Exploring Graph Neural Networks to Predict the Seagrasses Ecosystem State in the Italian Seas (Papers Track)

Angelica Bianconi (University School for Advanced Studies (IUSS) Pavia & Ca’ Foscari University of Venice); Sebastiano Vascon (Ca' Foscari University of Venice & European Centre for Living Technology); Elisa Furlan (Centro Euro-Mediterraneo sui Cambiamenti Climatici (CMCC) & Ca' Foscari University of Venice); Andrea Critto (Centro Euro-Mediterraneo sui Cambiamenti Climatici (CMCC) & Ca' Foscari University of Venice)

Poster File Cite
Ecosystems & Biodiversity Oceans & Marine Systems

Abstract

Marine coastal ecosystems (MCEs) play a critical role in climate change adaptation and human well-being. However, they face global threats from environmental pressures, both related to climate change (CC) and direct human impacts.
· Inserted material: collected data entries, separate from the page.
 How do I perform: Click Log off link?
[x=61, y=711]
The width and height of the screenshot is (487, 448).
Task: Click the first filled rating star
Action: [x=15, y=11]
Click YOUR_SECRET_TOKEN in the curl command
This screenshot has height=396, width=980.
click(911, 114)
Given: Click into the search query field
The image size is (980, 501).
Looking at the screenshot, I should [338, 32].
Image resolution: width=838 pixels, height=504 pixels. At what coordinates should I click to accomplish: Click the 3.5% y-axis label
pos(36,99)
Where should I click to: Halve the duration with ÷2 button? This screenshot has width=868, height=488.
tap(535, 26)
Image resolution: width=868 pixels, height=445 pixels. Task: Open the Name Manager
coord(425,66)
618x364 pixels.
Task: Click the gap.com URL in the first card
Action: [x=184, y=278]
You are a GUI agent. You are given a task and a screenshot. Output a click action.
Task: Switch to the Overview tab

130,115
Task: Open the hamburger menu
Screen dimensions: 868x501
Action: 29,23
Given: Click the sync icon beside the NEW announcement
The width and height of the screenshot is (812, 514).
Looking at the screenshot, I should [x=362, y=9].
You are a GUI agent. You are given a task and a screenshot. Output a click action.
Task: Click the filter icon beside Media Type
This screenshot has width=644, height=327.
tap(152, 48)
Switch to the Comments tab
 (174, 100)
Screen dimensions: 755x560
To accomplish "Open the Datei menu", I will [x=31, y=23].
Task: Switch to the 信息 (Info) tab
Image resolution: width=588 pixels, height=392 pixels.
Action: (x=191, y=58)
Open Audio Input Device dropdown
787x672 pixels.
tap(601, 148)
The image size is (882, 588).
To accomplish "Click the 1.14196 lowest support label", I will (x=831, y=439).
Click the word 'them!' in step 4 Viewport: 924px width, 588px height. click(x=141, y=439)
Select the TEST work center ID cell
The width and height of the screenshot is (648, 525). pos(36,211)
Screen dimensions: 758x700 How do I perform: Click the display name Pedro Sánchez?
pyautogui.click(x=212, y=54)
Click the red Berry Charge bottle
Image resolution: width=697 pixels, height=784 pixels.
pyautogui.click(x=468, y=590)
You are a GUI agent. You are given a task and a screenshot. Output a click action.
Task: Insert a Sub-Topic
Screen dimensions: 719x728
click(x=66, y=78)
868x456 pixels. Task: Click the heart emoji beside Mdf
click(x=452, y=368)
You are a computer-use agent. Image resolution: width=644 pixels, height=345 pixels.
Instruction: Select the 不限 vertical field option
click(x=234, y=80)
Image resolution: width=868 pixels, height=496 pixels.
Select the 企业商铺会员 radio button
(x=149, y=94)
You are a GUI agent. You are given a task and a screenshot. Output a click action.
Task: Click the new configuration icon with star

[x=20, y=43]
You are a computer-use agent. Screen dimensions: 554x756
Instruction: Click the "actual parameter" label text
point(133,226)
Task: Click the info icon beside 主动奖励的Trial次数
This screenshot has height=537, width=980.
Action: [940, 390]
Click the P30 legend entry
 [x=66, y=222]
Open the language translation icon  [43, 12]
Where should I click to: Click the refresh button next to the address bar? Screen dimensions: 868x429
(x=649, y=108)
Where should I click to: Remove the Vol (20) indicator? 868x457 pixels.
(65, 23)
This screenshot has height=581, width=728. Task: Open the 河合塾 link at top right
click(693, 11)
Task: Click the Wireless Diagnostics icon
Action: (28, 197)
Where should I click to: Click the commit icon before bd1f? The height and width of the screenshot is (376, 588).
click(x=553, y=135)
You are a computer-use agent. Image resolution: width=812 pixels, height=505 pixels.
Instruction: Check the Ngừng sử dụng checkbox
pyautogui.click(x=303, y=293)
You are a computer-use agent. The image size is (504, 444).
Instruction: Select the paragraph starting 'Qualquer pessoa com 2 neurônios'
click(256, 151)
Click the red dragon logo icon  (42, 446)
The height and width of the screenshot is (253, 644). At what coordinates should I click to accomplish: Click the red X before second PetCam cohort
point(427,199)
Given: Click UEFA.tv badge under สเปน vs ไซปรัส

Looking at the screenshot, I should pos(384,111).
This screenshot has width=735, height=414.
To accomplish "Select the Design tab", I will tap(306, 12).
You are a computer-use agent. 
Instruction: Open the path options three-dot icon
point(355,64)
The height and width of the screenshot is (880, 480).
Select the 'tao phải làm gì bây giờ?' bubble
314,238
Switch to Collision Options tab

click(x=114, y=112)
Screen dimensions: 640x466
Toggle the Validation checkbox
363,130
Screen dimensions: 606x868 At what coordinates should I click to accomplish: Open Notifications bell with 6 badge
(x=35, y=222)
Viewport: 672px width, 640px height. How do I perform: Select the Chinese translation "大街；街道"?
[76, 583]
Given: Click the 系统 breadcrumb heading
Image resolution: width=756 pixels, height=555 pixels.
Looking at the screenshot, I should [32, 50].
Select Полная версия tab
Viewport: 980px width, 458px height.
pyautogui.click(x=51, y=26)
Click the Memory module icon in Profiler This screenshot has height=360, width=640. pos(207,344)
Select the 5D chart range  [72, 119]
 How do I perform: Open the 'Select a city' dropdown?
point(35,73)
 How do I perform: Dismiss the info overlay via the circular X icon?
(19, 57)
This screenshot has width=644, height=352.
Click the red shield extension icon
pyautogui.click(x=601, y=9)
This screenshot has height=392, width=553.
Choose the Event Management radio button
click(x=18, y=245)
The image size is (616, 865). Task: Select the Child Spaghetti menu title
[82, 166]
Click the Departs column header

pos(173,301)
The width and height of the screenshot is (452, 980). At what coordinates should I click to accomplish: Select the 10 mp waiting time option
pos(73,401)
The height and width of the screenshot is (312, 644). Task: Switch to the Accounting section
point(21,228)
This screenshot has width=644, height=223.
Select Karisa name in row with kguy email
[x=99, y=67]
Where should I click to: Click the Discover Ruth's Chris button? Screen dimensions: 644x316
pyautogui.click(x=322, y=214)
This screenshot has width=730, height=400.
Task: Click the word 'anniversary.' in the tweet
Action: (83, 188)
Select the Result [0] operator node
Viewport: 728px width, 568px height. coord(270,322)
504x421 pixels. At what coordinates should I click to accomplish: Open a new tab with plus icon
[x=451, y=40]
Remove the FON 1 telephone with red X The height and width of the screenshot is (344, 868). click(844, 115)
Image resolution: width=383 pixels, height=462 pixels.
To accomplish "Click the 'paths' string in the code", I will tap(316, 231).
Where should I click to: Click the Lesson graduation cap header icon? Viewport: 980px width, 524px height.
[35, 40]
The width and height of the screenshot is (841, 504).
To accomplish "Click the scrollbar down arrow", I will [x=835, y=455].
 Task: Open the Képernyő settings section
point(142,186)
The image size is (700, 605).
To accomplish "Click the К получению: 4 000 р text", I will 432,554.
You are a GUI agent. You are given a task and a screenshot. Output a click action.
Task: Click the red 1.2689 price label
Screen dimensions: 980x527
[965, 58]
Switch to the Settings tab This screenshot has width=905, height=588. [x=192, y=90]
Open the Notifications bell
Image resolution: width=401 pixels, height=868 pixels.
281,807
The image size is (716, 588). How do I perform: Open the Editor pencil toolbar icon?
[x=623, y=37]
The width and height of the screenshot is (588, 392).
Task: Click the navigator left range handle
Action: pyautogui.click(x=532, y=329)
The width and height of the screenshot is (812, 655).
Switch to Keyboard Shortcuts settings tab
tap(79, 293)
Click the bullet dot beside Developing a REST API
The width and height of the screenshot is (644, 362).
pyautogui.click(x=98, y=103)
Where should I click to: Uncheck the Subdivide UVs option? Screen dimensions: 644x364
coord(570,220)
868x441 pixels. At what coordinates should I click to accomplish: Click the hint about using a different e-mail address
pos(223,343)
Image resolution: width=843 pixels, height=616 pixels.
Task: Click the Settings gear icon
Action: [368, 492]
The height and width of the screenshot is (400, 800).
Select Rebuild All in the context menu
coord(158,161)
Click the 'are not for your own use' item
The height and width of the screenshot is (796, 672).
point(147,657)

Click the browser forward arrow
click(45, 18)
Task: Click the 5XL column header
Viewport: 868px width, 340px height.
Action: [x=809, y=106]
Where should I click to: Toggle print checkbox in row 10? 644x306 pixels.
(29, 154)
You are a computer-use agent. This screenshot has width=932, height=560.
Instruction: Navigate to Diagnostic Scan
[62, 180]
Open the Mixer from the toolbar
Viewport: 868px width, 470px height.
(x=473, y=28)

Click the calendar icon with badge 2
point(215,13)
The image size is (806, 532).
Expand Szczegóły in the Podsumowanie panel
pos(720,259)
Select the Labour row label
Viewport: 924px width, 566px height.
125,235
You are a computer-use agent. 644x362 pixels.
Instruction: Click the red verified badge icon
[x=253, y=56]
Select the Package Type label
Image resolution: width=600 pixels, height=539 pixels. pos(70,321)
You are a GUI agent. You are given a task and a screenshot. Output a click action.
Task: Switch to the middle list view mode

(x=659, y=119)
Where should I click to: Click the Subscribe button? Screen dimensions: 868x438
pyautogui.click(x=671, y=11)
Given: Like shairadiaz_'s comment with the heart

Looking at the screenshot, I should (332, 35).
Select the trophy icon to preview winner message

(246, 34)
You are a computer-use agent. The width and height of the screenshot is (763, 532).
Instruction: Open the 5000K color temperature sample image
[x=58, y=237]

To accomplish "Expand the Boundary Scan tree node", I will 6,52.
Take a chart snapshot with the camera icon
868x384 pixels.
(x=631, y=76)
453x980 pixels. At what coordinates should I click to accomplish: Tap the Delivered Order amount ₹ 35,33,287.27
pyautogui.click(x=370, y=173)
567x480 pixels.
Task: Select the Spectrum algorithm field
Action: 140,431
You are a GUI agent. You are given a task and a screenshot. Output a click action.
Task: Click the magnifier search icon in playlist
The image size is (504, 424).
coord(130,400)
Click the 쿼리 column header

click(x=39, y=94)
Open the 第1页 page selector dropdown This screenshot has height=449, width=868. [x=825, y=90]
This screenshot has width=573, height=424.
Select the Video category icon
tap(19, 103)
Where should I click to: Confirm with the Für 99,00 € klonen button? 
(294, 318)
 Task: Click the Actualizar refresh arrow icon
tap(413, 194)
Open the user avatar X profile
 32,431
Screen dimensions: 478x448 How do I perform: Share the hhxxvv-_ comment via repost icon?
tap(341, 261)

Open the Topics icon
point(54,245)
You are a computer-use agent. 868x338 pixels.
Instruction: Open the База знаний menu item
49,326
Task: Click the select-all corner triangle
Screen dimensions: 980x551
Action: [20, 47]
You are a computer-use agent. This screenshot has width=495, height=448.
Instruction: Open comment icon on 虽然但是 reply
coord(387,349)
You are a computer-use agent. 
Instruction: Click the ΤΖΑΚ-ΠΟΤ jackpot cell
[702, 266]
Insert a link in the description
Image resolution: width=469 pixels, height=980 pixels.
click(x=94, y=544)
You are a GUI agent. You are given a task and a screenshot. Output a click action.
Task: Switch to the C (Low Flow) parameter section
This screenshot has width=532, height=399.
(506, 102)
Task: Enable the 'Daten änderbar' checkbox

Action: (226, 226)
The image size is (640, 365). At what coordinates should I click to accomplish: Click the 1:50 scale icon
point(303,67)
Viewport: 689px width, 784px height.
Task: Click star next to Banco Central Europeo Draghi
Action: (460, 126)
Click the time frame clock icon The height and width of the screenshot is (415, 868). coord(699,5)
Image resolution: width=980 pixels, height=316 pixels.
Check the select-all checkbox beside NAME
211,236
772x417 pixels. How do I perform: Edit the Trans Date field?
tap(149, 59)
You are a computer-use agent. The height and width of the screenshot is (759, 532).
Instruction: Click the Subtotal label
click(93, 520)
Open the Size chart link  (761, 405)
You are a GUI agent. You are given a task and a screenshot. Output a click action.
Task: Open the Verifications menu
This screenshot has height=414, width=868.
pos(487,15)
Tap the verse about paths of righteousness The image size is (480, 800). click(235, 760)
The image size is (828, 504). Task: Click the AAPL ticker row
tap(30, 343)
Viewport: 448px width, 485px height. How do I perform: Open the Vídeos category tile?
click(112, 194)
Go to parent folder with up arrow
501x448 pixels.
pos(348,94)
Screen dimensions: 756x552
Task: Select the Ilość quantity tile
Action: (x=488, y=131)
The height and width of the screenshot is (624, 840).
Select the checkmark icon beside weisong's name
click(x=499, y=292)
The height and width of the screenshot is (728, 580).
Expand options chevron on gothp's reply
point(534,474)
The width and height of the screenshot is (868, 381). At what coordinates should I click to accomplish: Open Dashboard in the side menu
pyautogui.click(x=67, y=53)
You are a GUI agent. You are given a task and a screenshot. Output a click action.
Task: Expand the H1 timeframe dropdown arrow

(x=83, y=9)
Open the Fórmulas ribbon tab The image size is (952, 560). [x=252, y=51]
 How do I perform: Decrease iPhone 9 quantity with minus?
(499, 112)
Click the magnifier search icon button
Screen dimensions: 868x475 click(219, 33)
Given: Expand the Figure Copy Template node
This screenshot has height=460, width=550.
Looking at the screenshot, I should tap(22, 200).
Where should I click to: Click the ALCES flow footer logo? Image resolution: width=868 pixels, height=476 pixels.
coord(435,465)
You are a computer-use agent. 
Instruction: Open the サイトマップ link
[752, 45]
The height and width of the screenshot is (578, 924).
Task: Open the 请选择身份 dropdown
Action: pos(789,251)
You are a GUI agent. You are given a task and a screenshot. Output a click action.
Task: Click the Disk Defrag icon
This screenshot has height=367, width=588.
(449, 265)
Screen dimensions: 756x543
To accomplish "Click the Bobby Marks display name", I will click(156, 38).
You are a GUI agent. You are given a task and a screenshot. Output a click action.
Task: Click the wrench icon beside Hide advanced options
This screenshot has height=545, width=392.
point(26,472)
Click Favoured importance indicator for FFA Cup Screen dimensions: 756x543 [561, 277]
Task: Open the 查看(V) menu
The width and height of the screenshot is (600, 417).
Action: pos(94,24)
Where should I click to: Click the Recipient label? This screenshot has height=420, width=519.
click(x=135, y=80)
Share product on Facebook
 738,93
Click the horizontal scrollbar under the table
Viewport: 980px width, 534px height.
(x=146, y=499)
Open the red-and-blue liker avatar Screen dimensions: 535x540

Leveraging the increasing availability of geospatial data, this study explores Graph Neural Networks (GNNs) to assess cumulative impacts arising from human and CC related pressures on the Seagrass ecosystem in the Italian seas. Unlike traditional machine learning (ML) models with which they were compared in this study, GNNs incorporate the spatial component of data through graph structures. While experimental results demonstrate a modest performance improvement in GNNs, the study is constrained by limited data availability, preventing the exploration of the temporal component and physical laws representable through graph structures. Future efforts aim to collect higher-resolution spatial and temporal data, considering expressible environmental processes, to enhance model learning.